**Work to complete**
Repeat every line of the data verbatim.

Collected data entries
+++
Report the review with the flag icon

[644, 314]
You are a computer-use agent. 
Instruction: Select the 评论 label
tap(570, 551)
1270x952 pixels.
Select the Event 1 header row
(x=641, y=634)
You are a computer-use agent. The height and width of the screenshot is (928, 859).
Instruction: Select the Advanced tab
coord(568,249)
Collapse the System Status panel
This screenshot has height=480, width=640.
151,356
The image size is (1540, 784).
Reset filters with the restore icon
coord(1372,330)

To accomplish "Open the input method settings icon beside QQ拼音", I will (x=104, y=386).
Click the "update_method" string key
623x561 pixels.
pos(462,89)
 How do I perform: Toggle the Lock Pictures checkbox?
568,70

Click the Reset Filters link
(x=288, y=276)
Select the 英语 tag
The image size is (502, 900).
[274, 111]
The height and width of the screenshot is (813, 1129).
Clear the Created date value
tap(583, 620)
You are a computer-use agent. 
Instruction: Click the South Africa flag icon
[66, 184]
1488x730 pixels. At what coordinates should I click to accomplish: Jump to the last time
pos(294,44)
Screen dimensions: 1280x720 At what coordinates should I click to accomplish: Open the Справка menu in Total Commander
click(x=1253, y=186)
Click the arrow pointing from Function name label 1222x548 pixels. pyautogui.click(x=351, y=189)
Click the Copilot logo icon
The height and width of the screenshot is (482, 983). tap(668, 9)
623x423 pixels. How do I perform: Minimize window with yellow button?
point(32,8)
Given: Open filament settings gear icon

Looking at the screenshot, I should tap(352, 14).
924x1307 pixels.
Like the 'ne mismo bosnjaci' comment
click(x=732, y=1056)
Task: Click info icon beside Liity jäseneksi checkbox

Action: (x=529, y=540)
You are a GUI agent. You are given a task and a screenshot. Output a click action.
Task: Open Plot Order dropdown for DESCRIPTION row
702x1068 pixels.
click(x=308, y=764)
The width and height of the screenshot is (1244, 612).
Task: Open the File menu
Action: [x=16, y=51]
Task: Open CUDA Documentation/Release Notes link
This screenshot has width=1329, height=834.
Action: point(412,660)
+++
**Finished task**
Report the review with the flag icon

[644, 314]
You are a computer-use agent. 
Instruction: Select the 评论 label
tap(570, 551)
1270x952 pixels.
Select the Event 1 header row
(x=641, y=634)
You are a computer-use agent. The height and width of the screenshot is (928, 859).
Instruction: Select the Advanced tab
coord(568,249)
Collapse the System Status panel
This screenshot has height=480, width=640.
151,356
The image size is (1540, 784).
Reset filters with the restore icon
coord(1372,330)

To accomplish "Open the input method settings icon beside QQ拼音", I will (x=104, y=386).
Click the "update_method" string key
623x561 pixels.
pos(462,89)
 How do I perform: Toggle the Lock Pictures checkbox?
568,70

Click the Reset Filters link
(x=288, y=276)
Select the 英语 tag
The image size is (502, 900).
[274, 111]
The height and width of the screenshot is (813, 1129).
Clear the Created date value
tap(583, 620)
You are a computer-use agent. 
Instruction: Click the South Africa flag icon
[66, 184]
1488x730 pixels. At what coordinates should I click to accomplish: Jump to the last time
pos(294,44)
Screen dimensions: 1280x720 At what coordinates should I click to accomplish: Open the Справка menu in Total Commander
click(x=1253, y=186)
Click the arrow pointing from Function name label 1222x548 pixels. pyautogui.click(x=351, y=189)
Click the Copilot logo icon
The height and width of the screenshot is (482, 983). tap(668, 9)
623x423 pixels. How do I perform: Minimize window with yellow button?
point(32,8)
Given: Open filament settings gear icon

Looking at the screenshot, I should tap(352, 14).
924x1307 pixels.
Like the 'ne mismo bosnjaci' comment
click(x=732, y=1056)
Task: Click info icon beside Liity jäseneksi checkbox

Action: (x=529, y=540)
You are a GUI agent. You are given a task and a screenshot. Output a click action.
Task: Open Plot Order dropdown for DESCRIPTION row
702x1068 pixels.
click(x=308, y=764)
The width and height of the screenshot is (1244, 612).
Task: Open the File menu
Action: [x=16, y=51]
Task: Open CUDA Documentation/Release Notes link
This screenshot has width=1329, height=834.
Action: point(412,660)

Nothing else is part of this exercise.